● SET EXERCISE
Please set out the data below as a numbered list, leaving out any blank lines.
──────── EXERCISE INPUT ────────
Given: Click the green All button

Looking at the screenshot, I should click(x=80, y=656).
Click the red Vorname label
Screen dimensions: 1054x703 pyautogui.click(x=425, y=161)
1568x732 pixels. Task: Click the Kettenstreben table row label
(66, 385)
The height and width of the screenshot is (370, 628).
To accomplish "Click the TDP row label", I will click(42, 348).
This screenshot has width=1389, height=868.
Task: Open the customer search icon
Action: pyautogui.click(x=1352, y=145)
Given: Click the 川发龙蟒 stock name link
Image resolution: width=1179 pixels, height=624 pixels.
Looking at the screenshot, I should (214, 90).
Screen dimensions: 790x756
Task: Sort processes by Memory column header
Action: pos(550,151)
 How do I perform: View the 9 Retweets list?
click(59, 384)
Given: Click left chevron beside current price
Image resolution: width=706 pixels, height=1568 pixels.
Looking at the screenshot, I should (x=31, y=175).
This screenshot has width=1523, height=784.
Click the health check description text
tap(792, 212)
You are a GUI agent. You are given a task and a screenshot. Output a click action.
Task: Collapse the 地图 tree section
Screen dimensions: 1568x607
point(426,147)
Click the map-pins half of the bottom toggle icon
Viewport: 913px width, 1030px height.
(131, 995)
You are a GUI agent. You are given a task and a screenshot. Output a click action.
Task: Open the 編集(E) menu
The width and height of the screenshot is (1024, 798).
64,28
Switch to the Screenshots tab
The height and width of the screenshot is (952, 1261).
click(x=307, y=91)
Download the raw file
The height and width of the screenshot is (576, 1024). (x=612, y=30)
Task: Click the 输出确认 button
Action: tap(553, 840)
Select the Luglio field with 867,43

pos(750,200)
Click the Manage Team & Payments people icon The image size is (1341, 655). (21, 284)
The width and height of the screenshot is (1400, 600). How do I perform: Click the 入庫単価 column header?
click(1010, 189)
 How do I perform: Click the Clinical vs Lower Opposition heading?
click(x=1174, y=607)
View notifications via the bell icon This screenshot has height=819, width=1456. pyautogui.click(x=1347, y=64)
────────
● RESPONSE
1. Given: Click the green All button
2. Looking at the screenshot, I should click(x=80, y=656).
3. Click the red Vorname label
4. Screen dimensions: 1054x703 pyautogui.click(x=425, y=161)
5. 1568x732 pixels. Task: Click the Kettenstreben table row label
6. (66, 385)
7. The height and width of the screenshot is (370, 628).
8. To accomplish "Click the TDP row label", I will click(42, 348).
9. This screenshot has width=1389, height=868.
10. Task: Open the customer search icon
11. Action: pyautogui.click(x=1352, y=145)
12. Given: Click the 川发龙蟒 stock name link
13. Image resolution: width=1179 pixels, height=624 pixels.
14. Looking at the screenshot, I should (214, 90).
15. Screen dimensions: 790x756
16. Task: Sort processes by Memory column header
17. Action: pos(550,151)
18.  How do I perform: View the 9 Retweets list?
19. click(59, 384)
20. Given: Click left chevron beside current price
21. Image resolution: width=706 pixels, height=1568 pixels.
22. Looking at the screenshot, I should (x=31, y=175).
23. This screenshot has width=1523, height=784.
24. Click the health check description text
25. tap(792, 212)
26. You are a GUI agent. You are given a task and a screenshot. Output a click action.
27. Task: Collapse the 地图 tree section
28. Screen dimensions: 1568x607
29. point(426,147)
30. Click the map-pins half of the bottom toggle icon
31. Viewport: 913px width, 1030px height.
32. (131, 995)
33. You are a GUI agent. You are given a task and a screenshot. Output a click action.
34. Task: Open the 編集(E) menu
35. The width and height of the screenshot is (1024, 798).
36. 64,28
37. Switch to the Screenshots tab
38. The height and width of the screenshot is (952, 1261).
39. click(x=307, y=91)
40. Download the raw file
41. The height and width of the screenshot is (576, 1024). (x=612, y=30)
42. Task: Click the 输出确认 button
43. Action: tap(553, 840)
44. Select the Luglio field with 867,43
45. pos(750,200)
46. Click the Manage Team & Payments people icon The image size is (1341, 655). (21, 284)
47. The width and height of the screenshot is (1400, 600). How do I perform: Click the 入庫単価 column header?
48. click(1010, 189)
49.  How do I perform: Click the Clinical vs Lower Opposition heading?
50. click(x=1174, y=607)
51. View notifications via the bell icon This screenshot has height=819, width=1456. pyautogui.click(x=1347, y=64)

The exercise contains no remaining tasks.